People worry about me when I travel. I worry too, but not about normal things like getting robbed. That can happen anywhere and did actually happen to me in my quiet suburban town when burglars broke into my house and ransacked it, looking for who knows what.
I worry about odd things. In Paris, I obsess about keys. I was embarrassed to admit this until I recently read David Lebovitz's blog and learned that being neurotic about keys is a thing in Paris. If you don't know David Lebovitz, he was a pastry chef at the original US farm to table restaurant, Chez Panisse. (Other countries have always been farm to table, but that's another essay.) Leibovitz is now a cookbook author who lives in Paris and has a food blog.
Getting in and out of your apartment in Paris is complicated. There's a lot of security. Seriously. Most buildings in Paris are old, so locks and entries have had to be retrofitted and updated. This usually means a box with a push button system and a code. More recently, an electronic key fob has been added so now you can wave this against your box instead of using the code. It gets worse.

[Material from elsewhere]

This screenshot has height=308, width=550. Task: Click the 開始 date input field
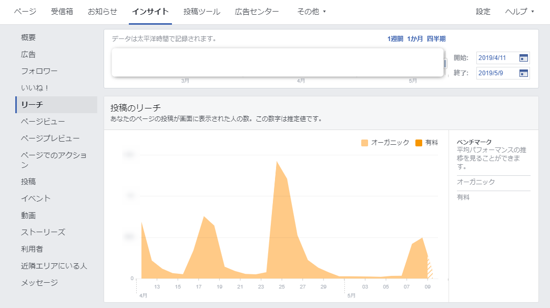[x=496, y=58]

My last apartment had a gate with a code. Once inside the gate you needed to use the code to enter the building. The first entry in most buildings only gets you into the foyer. There's another door with a locking system; either a key, a code, or a buzzer. Finally, there is a key or a code to get you into your apartment. My friend, who lives in a much fancier place than me has an added layer of security. She has to code her elevator. My key, a skeleton key, is as old as the building and sticks. Once inside, you are supposed to place the key on the inside and double lock your door. Although this seems like a risky fire hazard, at least you always know where your key is. Are you still with me?
None of this is easy. I have a terrible memory for numbers and used to carry around my code on a scrap of paper. Last time I was here I blanked and suddenly forgot my code. It was late and there had been a lot of wine involved, it's true, but suddenly I couldn't remember my code and had to fumble around to find my scrap of paper with my code. That was scary.
With my latest apartment and my electronic key, all I have to worry about is not leaving my key in the apartment, since the magic key fob overrides the need for the code. My fear of locking myself out is nearly paralyzing. I check again and again to make sure I have my key and my phone before I leave the apartment. The phone is in case I have to call someone if I get locked out. Which happened. Through no fault of my own.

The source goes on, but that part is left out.